(Records from a data source)
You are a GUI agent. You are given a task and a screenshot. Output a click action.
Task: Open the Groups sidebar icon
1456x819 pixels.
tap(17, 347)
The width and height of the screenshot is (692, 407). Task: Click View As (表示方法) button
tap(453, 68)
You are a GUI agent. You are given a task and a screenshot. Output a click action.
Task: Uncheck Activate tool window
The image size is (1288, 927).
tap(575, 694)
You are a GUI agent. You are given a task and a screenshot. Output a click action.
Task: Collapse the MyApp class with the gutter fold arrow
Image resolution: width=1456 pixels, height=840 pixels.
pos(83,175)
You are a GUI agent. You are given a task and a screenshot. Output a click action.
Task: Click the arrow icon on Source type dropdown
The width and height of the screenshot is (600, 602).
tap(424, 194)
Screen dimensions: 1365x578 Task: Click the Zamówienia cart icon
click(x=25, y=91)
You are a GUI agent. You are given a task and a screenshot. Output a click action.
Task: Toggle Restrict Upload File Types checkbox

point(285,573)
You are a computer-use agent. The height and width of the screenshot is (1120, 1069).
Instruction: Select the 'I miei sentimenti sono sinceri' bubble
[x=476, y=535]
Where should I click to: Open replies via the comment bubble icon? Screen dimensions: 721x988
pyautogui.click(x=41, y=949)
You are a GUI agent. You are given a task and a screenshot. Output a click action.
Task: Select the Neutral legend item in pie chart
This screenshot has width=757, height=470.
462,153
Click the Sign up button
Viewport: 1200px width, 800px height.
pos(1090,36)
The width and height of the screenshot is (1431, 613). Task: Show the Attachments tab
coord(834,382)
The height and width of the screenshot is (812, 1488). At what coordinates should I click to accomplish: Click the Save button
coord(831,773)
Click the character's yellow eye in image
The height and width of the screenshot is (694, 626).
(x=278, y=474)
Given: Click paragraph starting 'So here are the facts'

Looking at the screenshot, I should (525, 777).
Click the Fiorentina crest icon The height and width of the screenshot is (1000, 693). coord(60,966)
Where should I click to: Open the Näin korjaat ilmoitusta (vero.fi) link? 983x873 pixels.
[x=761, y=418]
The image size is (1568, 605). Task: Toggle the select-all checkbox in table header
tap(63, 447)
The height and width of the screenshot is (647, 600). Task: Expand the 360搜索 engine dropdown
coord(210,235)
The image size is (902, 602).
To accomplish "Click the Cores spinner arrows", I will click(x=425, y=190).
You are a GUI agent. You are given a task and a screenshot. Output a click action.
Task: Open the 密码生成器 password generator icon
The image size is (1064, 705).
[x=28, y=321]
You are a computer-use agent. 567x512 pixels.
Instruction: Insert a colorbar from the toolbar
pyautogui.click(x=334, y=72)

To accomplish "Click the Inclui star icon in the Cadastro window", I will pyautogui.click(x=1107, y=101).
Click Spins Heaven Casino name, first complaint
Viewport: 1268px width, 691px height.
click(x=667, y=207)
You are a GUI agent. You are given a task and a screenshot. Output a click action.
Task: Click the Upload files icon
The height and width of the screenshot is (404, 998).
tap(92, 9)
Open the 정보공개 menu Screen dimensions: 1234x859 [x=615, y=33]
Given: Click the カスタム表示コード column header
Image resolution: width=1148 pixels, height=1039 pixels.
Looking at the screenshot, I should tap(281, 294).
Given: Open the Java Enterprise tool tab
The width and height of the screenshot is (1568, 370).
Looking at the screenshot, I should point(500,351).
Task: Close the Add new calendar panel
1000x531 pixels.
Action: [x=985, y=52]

What the exercise asks:
Put the material above into a Markdown table with the columns "No." and "Line," giving each line its own row number and leaving out the blank lines.

Response for this exercise:
| No. | Line |
|---|---|
| 1 | You are a GUI agent. You are given a task and a screenshot. Output a click action. |
| 2 | Task: Open the Groups sidebar icon |
| 3 | 1456x819 pixels. |
| 4 | tap(17, 347) |
| 5 | The width and height of the screenshot is (692, 407). Task: Click View As (表示方法) button |
| 6 | tap(453, 68) |
| 7 | You are a GUI agent. You are given a task and a screenshot. Output a click action. |
| 8 | Task: Uncheck Activate tool window |
| 9 | The image size is (1288, 927). |
| 10 | tap(575, 694) |
| 11 | You are a GUI agent. You are given a task and a screenshot. Output a click action. |
| 12 | Task: Collapse the MyApp class with the gutter fold arrow |
| 13 | Image resolution: width=1456 pixels, height=840 pixels. |
| 14 | pos(83,175) |
| 15 | You are a GUI agent. You are given a task and a screenshot. Output a click action. |
| 16 | Task: Click the arrow icon on Source type dropdown |
| 17 | The width and height of the screenshot is (600, 602). |
| 18 | tap(424, 194) |
| 19 | Screen dimensions: 1365x578 Task: Click the Zamówienia cart icon |
| 20 | click(x=25, y=91) |
| 21 | You are a GUI agent. You are given a task and a screenshot. Output a click action. |
| 22 | Task: Toggle Restrict Upload File Types checkbox |
| 23 | point(285,573) |
| 24 | You are a computer-use agent. The height and width of the screenshot is (1120, 1069). |
| 25 | Instruction: Select the 'I miei sentimenti sono sinceri' bubble |
| 26 | [x=476, y=535] |
| 27 | Where should I click to: Open replies via the comment bubble icon? Screen dimensions: 721x988 |
| 28 | pyautogui.click(x=41, y=949) |
| 29 | You are a GUI agent. You are given a task and a screenshot. Output a click action. |
| 30 | Task: Select the Neutral legend item in pie chart |
| 31 | This screenshot has width=757, height=470. |
| 32 | 462,153 |
| 33 | Click the Sign up button |
| 34 | Viewport: 1200px width, 800px height. |
| 35 | pos(1090,36) |
| 36 | The width and height of the screenshot is (1431, 613). Task: Show the Attachments tab |
| 37 | coord(834,382) |
| 38 | The height and width of the screenshot is (812, 1488). At what coordinates should I click to accomplish: Click the Save button |
| 39 | coord(831,773) |
| 40 | Click the character's yellow eye in image |
| 41 | The height and width of the screenshot is (694, 626). |
| 42 | (x=278, y=474) |
| 43 | Given: Click paragraph starting 'So here are the facts' |
| 44 | Looking at the screenshot, I should (525, 777). |
| 45 | Click the Fiorentina crest icon The height and width of the screenshot is (1000, 693). coord(60,966) |
| 46 | Where should I click to: Open the Näin korjaat ilmoitusta (vero.fi) link? 983x873 pixels. |
| 47 | [x=761, y=418] |
| 48 | The image size is (1568, 605). Task: Toggle the select-all checkbox in table header |
| 49 | tap(63, 447) |
| 50 | The height and width of the screenshot is (647, 600). Task: Expand the 360搜索 engine dropdown |
| 51 | coord(210,235) |
| 52 | The image size is (902, 602). |
| 53 | To accomplish "Click the Cores spinner arrows", I will click(x=425, y=190). |
| 54 | You are a GUI agent. You are given a task and a screenshot. Output a click action. |
| 55 | Task: Open the 密码生成器 password generator icon |
| 56 | The image size is (1064, 705). |
| 57 | [x=28, y=321] |
| 58 | You are a computer-use agent. 567x512 pixels. |
| 59 | Instruction: Insert a colorbar from the toolbar |
| 60 | pyautogui.click(x=334, y=72) |
| 61 | To accomplish "Click the Inclui star icon in the Cadastro window", I will pyautogui.click(x=1107, y=101). |
| 62 | Click Spins Heaven Casino name, first complaint |
| 63 | Viewport: 1268px width, 691px height. |
| 64 | click(x=667, y=207) |
| 65 | You are a GUI agent. You are given a task and a screenshot. Output a click action. |
| 66 | Task: Click the Upload files icon |
| 67 | The height and width of the screenshot is (404, 998). |
| 68 | tap(92, 9) |
| 69 | Open the 정보공개 menu Screen dimensions: 1234x859 [x=615, y=33] |
| 70 | Given: Click the カスタム表示コード column header |
| 71 | Image resolution: width=1148 pixels, height=1039 pixels. |
| 72 | Looking at the screenshot, I should tap(281, 294). |
| 73 | Given: Open the Java Enterprise tool tab |
| 74 | The width and height of the screenshot is (1568, 370). |
| 75 | Looking at the screenshot, I should point(500,351). |
| 76 | Task: Close the Add new calendar panel |
| 77 | 1000x531 pixels. |
| 78 | Action: [x=985, y=52] |